**TASK GOAL:**
All lines with the word "agent" must be pulled from the entries below.

**INFORMATION GIVEN:**
[Start of section]
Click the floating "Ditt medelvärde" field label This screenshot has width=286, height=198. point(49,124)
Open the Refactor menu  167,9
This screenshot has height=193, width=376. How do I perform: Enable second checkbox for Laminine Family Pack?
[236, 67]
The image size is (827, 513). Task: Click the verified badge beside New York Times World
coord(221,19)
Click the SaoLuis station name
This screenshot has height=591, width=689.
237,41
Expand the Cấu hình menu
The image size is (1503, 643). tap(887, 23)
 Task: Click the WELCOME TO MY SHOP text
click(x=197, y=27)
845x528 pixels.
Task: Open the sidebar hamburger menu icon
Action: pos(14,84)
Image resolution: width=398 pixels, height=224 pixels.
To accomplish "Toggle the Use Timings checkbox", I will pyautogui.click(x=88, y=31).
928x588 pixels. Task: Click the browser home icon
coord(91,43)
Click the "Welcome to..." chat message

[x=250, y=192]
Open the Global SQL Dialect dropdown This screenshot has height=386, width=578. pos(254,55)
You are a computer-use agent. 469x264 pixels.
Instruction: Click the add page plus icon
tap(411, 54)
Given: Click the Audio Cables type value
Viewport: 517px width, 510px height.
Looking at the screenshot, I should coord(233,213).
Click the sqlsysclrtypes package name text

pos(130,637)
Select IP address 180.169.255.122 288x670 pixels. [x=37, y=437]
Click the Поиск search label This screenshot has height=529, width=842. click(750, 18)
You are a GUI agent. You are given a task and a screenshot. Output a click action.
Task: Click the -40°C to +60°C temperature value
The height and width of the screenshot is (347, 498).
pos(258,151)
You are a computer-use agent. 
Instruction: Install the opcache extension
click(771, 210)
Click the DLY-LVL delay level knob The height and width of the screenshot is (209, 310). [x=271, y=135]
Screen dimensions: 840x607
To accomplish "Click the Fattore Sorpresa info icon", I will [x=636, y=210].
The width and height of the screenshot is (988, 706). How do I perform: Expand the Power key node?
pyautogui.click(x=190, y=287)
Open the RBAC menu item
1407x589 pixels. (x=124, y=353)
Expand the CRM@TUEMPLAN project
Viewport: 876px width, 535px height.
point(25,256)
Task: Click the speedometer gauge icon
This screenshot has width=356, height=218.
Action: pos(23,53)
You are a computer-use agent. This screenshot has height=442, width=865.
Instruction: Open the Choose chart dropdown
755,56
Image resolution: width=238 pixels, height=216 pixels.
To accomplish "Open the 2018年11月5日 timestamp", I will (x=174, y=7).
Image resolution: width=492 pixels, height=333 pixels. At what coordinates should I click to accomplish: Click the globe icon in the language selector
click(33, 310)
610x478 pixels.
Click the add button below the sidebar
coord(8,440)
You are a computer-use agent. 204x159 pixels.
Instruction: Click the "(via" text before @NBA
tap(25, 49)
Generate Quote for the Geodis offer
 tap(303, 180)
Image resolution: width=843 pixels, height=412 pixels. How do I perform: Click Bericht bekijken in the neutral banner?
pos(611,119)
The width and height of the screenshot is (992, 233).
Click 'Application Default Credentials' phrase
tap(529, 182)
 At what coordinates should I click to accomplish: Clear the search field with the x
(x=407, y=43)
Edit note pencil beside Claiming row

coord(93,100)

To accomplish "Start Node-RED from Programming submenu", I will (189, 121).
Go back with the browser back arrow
[End of section]
**SOLUTION FOR THIS PROBLEM:**
You are a computer-use agent. 469x264 pixels.
You are a GUI agent. You are given a task and a screenshot. Output a click action.
You are a computer-use agent. 
You are a computer-use agent. This screenshot has height=442, width=865.
You are a computer-use agent. 204x159 pixels.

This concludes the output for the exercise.